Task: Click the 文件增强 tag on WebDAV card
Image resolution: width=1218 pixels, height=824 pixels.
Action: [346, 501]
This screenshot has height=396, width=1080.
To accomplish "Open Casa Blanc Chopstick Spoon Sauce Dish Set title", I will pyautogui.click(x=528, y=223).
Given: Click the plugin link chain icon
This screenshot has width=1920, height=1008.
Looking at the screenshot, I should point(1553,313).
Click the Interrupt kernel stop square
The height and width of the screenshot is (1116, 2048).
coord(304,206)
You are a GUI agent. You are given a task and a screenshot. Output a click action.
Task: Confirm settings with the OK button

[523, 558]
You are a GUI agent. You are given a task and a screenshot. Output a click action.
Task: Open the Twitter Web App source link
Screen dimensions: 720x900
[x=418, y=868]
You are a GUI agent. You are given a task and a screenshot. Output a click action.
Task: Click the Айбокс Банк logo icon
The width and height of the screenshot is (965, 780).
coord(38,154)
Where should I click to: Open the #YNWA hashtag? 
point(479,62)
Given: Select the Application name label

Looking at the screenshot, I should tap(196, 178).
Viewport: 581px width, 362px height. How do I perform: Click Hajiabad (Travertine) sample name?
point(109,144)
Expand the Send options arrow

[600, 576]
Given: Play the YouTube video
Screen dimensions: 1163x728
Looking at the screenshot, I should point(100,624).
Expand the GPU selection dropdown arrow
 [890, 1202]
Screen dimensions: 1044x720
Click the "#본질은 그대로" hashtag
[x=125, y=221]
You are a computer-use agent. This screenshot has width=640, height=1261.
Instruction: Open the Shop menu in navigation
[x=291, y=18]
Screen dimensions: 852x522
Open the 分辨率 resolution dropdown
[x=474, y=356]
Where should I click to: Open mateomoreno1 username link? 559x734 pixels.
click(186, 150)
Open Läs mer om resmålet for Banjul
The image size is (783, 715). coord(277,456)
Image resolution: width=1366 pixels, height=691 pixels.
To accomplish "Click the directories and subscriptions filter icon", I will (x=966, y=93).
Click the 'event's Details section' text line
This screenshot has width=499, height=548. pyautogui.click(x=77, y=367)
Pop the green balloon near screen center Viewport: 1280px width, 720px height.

▶ _Problem requirements_:
Check each line of the listing above for the string "icon" and return those that contain it.

▶ _Problem solution_:
Given: Click the plugin link chain icon
Task: Click the Айбокс Банк logo icon
To accomplish "Click the directories and subscriptions filter icon", I will (x=966, y=93).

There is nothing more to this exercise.